Kill Medicaid Cuts

Problem

Cutting Medicaid will harm children, local communities, as well as state budgets

In 2015, Medicaid paid for nearly $4 billion in school-based health care services, including both special education and EPSDT services provided outside of special education. (See Below) By comparison, schools received about $12 billion in federal IDEA funding in 2015.

While Medicaid spending on school-based health services represents about 1 percent of total Medicaid spending, it is serious for schools. Cutting federal Medicaid funding would reduce the access and quality of care provided to students while also hurting public school budgets.

The House Republicans’ bill to repeal the Affordable Care Act, the American Health Care Act (AHCA), would cut federal Medicaid spending by $839 billion over ten years. The AHCA would not only effectively end the Affordable Care Act’s Medicaid expansion but also radically change Medicaid’s financing structure by capping and cutting federal funding by requiring states to choose between a per capita cap or a block grant. That would shift significant costs and risks to states, with the cuts growing larger over time. To compensate, states would have to increasingly cut Medicaid eligibility, benefits, and provider payments. Given the magnitude of the federal cuts, states would likely have to cut funding for Medicaid services provided in schools, which means schools would find it difficult to maintain their current level of special education and health care spending.

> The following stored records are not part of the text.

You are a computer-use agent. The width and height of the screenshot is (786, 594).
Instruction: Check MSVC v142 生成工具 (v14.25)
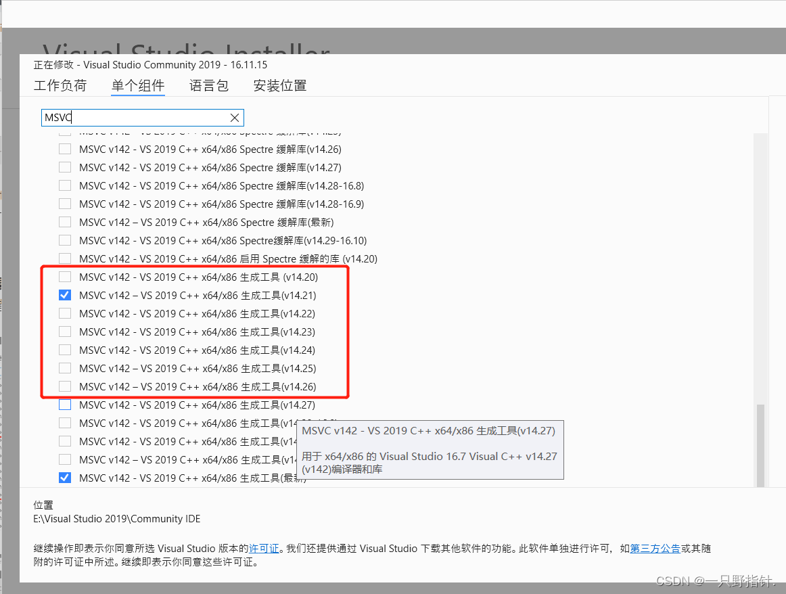65,367
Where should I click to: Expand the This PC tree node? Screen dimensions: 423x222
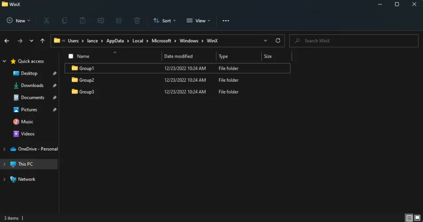pos(4,164)
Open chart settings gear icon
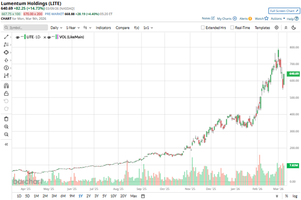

State education budgets also benefit from Medicaid. By leveraging Medicaid and federal IDEA funding, states are less likely to have to use general education dollars to pay special education costs. Because IDEA requires school districts to prioritize funding special education, schools would have to shift resources, such as diverting funds from general education or other important areas of the state budget, to absorb a Medicaid funding cut under a per capita cap or block grant. A resulting cut in general education funding could impede states’ ability to help schools implement proven reforms such as hiring and retaining excellent teachers, reducing class sizes, and expanding the availability of high-quality early education keys to helping children thrive in school.